Focus on what you’re passing down. For members of a dysfunctional family, moving along with the status quo can seem far less dangerous than making waves. But as leading expert and author Tian Dayton, M.A., Ph.D., TEP, writes, “if the addict does not engage in a full recovery process, they are asking both themselves and their family members to live with emotional and psychological burdens that can keep the family and the individuals within it mired in dysfunctional patterns of relating that get passed along through the generations.” Commonly referred to as “passing on the pain,” not addressing systemic problems of addiction and dysfunction can have a dramatic and negative impact on everyone who shares in your family’s future: your nieces, nephews, and your own children. Thinking of the future generations to come is a great way to find strength in yourself to approach your addicted family member.

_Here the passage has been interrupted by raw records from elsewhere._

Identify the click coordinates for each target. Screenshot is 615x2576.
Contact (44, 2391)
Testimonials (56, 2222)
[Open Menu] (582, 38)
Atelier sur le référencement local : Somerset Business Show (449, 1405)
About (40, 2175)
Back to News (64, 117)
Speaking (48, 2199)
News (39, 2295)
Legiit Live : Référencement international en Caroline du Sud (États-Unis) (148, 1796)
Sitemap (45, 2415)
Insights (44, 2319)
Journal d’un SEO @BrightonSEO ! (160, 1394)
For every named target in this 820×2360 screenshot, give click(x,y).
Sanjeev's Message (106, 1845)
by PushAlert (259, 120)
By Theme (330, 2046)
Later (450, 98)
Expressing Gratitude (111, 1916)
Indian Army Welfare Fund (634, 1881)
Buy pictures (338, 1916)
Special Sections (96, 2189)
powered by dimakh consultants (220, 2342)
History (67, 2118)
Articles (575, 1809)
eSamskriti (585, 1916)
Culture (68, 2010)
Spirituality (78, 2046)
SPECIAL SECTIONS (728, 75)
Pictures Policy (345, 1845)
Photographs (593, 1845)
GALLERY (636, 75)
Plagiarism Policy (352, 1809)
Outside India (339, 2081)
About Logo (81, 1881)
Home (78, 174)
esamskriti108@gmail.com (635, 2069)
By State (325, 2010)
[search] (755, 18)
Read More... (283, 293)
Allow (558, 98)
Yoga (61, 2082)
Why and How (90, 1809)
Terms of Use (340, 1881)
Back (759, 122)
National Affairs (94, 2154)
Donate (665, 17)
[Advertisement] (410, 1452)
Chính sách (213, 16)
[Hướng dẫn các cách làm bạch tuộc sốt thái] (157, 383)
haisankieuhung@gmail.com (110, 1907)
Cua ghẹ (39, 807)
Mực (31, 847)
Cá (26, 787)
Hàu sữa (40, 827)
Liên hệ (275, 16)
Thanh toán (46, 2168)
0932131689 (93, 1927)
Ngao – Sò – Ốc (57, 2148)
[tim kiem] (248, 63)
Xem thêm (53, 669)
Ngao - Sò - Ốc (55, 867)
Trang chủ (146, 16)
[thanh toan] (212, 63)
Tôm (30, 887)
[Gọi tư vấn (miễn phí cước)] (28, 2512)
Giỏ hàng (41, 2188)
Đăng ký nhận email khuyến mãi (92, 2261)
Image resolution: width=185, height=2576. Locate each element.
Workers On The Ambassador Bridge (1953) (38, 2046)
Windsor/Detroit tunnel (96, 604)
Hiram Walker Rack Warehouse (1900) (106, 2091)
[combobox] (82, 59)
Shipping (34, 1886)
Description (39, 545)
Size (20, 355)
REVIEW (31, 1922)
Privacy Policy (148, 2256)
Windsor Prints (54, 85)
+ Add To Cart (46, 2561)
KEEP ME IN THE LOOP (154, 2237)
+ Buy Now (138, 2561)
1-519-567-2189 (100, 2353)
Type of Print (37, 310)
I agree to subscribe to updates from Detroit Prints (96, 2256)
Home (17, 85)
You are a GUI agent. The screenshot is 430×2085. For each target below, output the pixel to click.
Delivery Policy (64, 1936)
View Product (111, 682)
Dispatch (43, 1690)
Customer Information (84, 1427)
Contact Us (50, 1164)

I can’t say what the future holds for my sister in law, but I know what it holds for my husband and me: a life of honest communication, understanding, and open-handed love for his sister on her journey out of addiction. For those spouses battling with their conflicting emotions, I encourage you to take heart. In many cases, there is a way through—not over or around—an addicted in-law that will bring strength, compassion, and caring to your marriage and to your relationship with your extended family. By putting into place loving but firm boundaries, your new marriage will establish healthy relationships as a family value for you, your spouse, and future generations of your family.
Hannah Jean Kahn is a pseudonym for a writer living in Virginia.